In the summer 1995, I was living in Central California in a studio duplex with a view of the drug park across the street and a 300 lb neighbor named Rudy; who instructed in no uncertain terms upon moving in to not call the cable company because he had rigged the duplex so we all got it for free. I was standing in front of the swamp cooler at the end of the day trying to dry the sweat in my hair before a blind date at the Red Robin with a rock climber when the phone rang. The familiar shrill of my Granny’s voice blasted into my ear “Do you know your brothers are coming to see you in California?”

At this point it had been 24 hours since their departure. Apparently they had called from Dallas to confirm that it was true. I knew immediately why. They saw Dallas as a safe distance from the family, their first step out of the true south. No sheriff could pull them over past this point and if the truck broke down they were really on their own. But what I was really thinking about was what my two brothers must be feeling and how I wished I could see them driving through the western states right now. This was long before cel phones were part of our reality and from the family’s perspective, the only reference point anyone had was the time it had taken me to drive out a few months earlier. We were all calculating where they might be based on my solitary haul west. I could barely sleep that night. My dad’s family was furious and convinced I had put them up to it, possibly even sending them money. My dad’s brother called my mom’s sister, a line of communication that had not been crossed since the divorce to try to gather information on who exactly knew what and when. It turned out we were all in the same boat for a change.

I hardly slept the night I heard my brothers were driving to California. There had been no word for over 24 hours as to where they were but the thought that they were headed my way was like believing in Santa Clause on Christmas Eve. The center of our family was shifting west for the first time ever. How long would they stay? Were they planning to move in with me? Would the three of us set up house and have the family neither of our parents had been able to hold together? I fantasized into the early morning until the phone rang a little before 7 AM. It was the 15 year old. He was calling from Barstow to ask exactly what the name of the town in California was and which direction they should go from there. I frantically gave him directions and then asked “What do you think of California so far?” I had decided to take them camping while they were here. “So far it stinks” he quipped back “I mean literally, it’s smelled like rotten eggs ever since we crossed the state line.”

A few hours later the three of us crammed into a Denny’s booth over 5 blue plate specials when the boys deduced the rotten egg smell had really been the battery dying on the truck. They had driven in the night with flashlights shined out the window somewhere in Oklahoma when they realized the battery wouldn’t make it. The truck arrived in a state in which it had to be pushed off in order to crank which included a nice backfire in case the spectacle of 2 boys hollering “punch it” to one another didn’t grab enough attention from onlookers.

Assignment:
In the account of the brothers' drive to California, what did the narrator immediately understand about their call from Dallas? Explain in one to three sentences.

Source material:
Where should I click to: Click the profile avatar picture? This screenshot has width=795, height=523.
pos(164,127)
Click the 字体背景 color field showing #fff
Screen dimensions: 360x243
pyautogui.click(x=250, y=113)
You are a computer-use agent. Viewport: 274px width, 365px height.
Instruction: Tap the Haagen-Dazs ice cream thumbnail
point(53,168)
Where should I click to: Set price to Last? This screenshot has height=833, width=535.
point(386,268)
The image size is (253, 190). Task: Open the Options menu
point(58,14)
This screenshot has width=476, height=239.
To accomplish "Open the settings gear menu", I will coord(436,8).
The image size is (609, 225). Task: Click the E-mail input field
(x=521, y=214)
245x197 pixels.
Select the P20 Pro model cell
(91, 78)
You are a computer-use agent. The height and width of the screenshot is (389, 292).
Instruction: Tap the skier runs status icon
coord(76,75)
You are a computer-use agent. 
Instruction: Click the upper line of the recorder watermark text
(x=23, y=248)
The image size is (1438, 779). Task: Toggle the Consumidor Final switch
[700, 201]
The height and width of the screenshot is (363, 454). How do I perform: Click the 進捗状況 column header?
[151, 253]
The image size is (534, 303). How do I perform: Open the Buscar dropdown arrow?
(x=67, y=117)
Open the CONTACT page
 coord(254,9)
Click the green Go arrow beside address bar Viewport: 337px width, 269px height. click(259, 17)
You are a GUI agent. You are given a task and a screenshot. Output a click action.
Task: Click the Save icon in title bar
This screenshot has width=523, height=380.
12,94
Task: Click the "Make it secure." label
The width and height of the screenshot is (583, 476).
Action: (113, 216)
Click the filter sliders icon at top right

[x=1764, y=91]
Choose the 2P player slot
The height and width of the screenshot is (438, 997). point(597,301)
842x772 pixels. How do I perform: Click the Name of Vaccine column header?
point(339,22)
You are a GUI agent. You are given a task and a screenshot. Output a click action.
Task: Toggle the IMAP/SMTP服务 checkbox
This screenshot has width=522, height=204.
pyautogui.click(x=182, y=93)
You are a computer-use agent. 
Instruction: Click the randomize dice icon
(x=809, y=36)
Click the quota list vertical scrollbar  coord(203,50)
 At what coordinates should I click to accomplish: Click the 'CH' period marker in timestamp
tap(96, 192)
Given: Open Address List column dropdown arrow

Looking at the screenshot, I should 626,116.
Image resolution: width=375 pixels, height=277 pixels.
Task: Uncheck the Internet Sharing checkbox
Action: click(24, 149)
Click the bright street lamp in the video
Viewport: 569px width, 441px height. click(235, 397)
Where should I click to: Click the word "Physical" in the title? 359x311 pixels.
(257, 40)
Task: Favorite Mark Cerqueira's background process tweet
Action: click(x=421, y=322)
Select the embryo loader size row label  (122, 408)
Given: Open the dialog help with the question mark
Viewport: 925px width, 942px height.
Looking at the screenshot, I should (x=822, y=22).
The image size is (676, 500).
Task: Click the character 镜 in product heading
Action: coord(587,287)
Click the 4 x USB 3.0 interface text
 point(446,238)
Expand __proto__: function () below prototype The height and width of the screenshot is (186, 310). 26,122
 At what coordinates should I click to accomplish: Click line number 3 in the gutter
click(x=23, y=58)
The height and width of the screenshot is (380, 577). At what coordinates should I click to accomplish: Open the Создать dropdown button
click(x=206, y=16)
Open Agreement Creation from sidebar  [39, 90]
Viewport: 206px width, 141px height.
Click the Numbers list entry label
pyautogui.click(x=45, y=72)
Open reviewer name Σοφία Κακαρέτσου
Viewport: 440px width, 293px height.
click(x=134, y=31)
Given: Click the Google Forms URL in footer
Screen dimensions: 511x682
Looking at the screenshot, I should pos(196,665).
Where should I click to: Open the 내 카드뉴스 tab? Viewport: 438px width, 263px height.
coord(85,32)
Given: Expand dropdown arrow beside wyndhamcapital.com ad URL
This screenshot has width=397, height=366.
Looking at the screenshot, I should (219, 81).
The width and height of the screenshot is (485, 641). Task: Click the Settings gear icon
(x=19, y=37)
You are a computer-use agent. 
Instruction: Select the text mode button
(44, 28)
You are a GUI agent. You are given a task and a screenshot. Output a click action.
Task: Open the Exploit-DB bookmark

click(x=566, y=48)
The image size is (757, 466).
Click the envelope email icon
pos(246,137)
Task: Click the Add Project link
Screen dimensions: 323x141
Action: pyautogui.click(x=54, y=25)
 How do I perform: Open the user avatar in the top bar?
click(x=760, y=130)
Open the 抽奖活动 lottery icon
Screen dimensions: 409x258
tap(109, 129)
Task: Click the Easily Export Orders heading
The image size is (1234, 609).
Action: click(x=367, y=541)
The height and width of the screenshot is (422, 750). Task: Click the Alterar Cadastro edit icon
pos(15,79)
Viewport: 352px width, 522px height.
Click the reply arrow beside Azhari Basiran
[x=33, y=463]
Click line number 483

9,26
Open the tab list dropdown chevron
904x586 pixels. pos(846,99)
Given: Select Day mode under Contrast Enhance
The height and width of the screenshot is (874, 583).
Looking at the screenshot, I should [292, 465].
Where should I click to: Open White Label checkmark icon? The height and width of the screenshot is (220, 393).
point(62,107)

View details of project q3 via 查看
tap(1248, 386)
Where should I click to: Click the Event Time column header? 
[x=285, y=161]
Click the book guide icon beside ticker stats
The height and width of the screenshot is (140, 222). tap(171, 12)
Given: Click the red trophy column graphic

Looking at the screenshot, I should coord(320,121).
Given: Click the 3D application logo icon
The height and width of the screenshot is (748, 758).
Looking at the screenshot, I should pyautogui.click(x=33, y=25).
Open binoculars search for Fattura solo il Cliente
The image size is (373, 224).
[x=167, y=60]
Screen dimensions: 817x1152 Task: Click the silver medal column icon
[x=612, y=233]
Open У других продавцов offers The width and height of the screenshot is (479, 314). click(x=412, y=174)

Response area:
The brothers saw Dallas as a safe distance from the family and their first step out of the true South. Past that point no sheriff could pull them over, and if the truck broke down they would really be on their own.